La distanza che separa un pilota da un co.co.co o co.co.pro qualunque, se misurata dall´entità della sua pensione, è davvero incolmabile: 3.500 euro contro 120 o poco più. Lordi, al mese. Raggelante, poi, se il confronto è con un dirigente: 3.800 euro contro i soliti 120. Un rapporto quasi di uno a 40.
Si dirà: vuoi mettere, dirigente contro call center, assistente di volo contro segretaria. Categorie, professioni, qualifiche e stipendi diversi. Vero, ma la questione non si liquida su due piedi. Tanto più che il numero degli assegni pensionistici erogati ai precari aumentano di anno in anno a ritmi sostenuti. Tra il 2009 e il 2010, ad esempio, sono cresciuti del 17%. Più di tutte le altre categorie. E nel futuro diventeranno una parte molto consistente della spesa complessiva. Perché è lì che si raggrumano gli incerti, i saltimbanchi del lavoro. E´ lì che galleggiano anche i professionisti degli anni duemila. Ingegneri, architetti, ricercatori. Oggi giovani “a progetto”. Domani anziani senza rete.
I dati sono scritti nero su bianco. Li riporta l´Inps nel Rapporto annuale relativo al 2010. A guidare con serenità la classifica delle pensioni sono i dirigenti (3.788 euro in media al mese), quasi raggiunti da piloti e assistenti di volo (3.487 euro). Ben a distanza tutti gli altri. Sfiorano i 2 mila euro i telefonici, in buona compagnia con chi lavorava per le società elettriche (1.879 euro). Gli ex impiegati dei trasporti e delle ferrovie si attestano sui 1.500 euro.
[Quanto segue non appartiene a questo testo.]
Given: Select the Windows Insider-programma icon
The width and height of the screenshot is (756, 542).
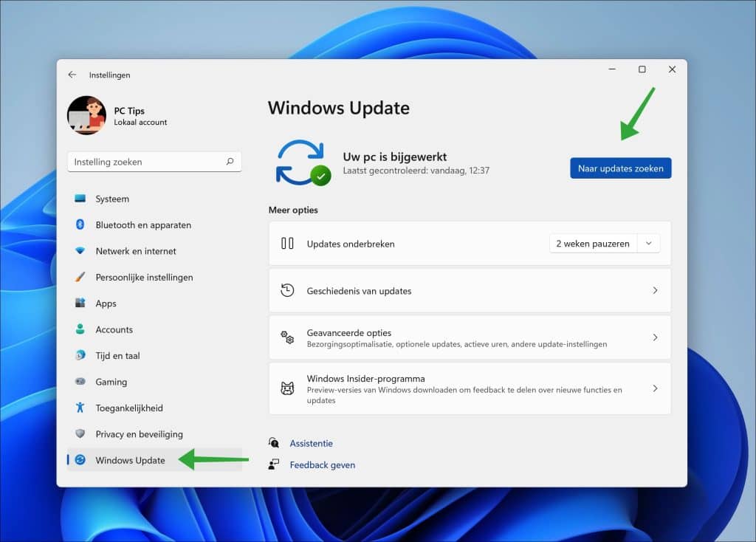Looking at the screenshot, I should (287, 388).
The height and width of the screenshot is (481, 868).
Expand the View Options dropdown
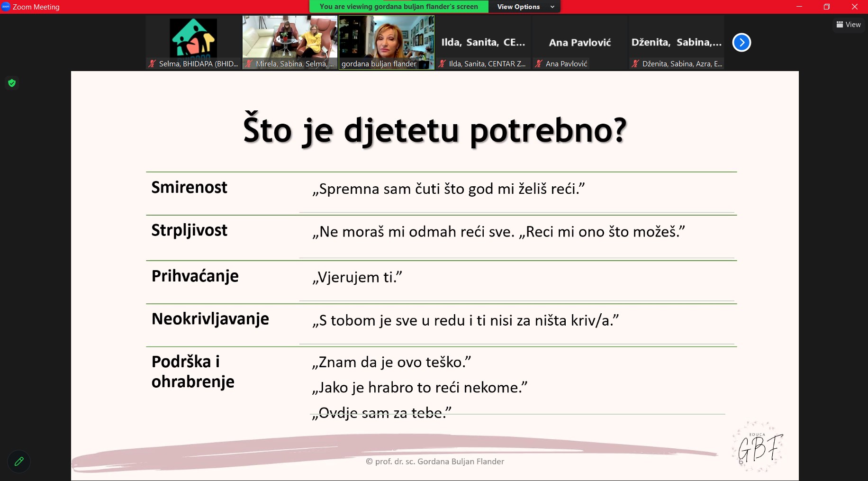point(525,7)
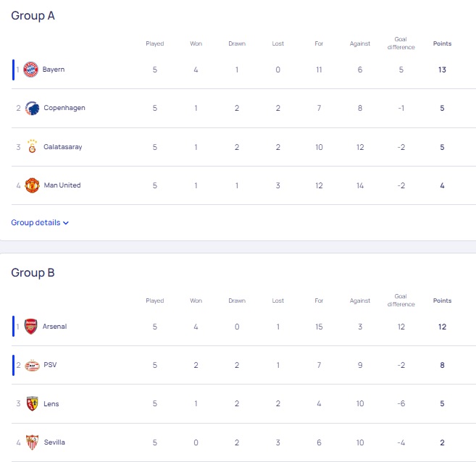Viewport: 476px width, 462px height.
Task: Click the Sevilla club crest icon
Action: click(31, 442)
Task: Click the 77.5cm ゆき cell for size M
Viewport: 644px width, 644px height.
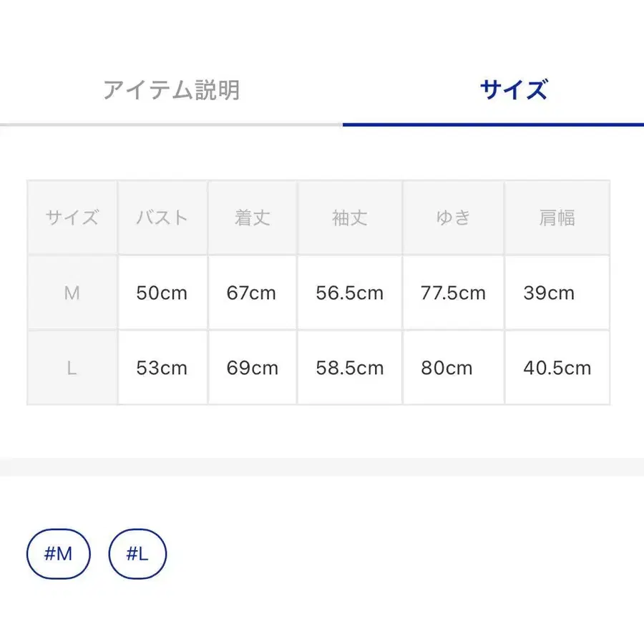Action: coord(453,293)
Tutti gli altri crollano sotto gli 800 euro. Tra questi la categoria più numerosa, quella dei lavoratori dipendenti, quasi nove milioni e mezzo di persone, che si accontentano di 861 euro. Sempre meglio dei commercianti (707 euro), degli artigiani e agricoltori (2,7 milioni di pensionati a 611 euro) e dei preti (574 euro). E soprattutto mai così male come i co.co.co.: 1.570 euro l´anno, 121 euro al mese, 96 euro in media alle donne, 130 euro agli uomini. Per ora si tratta di 245 mila persone. Ma crescono.
L´Inps spiega che nella voce “gestioni separate” confluiscono «prevalentemente le pensioni supplementari», ovvero le seconde pensioni, più piccole e non ricongiunte con le principali, disciplinate da una legge del 1962. Evidenza che non mitiga il sintomo e dunque l´allarme. Chiaramente percepito, visto che l´aliquota obbligatoria da versare in questa gestione è passata gradualmente dal 10% del 1996 al 26,72% attuale, sempre più vicina a quella della gestione principale Inps.
In tema di pensioni, un´altra distanza ormai incancrenita, perché immutata da almeno cinque anni, è quella tra le aree del Paese. Le pensioni erogate al Sud, scrive l´Istat nel Rapporto annuale, sono più basse di quelle del Nord-ovest di quasi un quinto, ovvero del 19,5% e del 12,1% rispetto alla media nazionale. Per fare un esempio, nel 2009 un pensionato meridionale prendeva in media 9.501 euro lordi l´anno, una cifra di gran lunga inferiore se paragonata agli assegni erogati al Nord-ovest (11.805 euro), Nord-est (10.959 euro) e Centro (11.317 euro). E, ovviamente, alla media nazionale pari a 10.808 euro.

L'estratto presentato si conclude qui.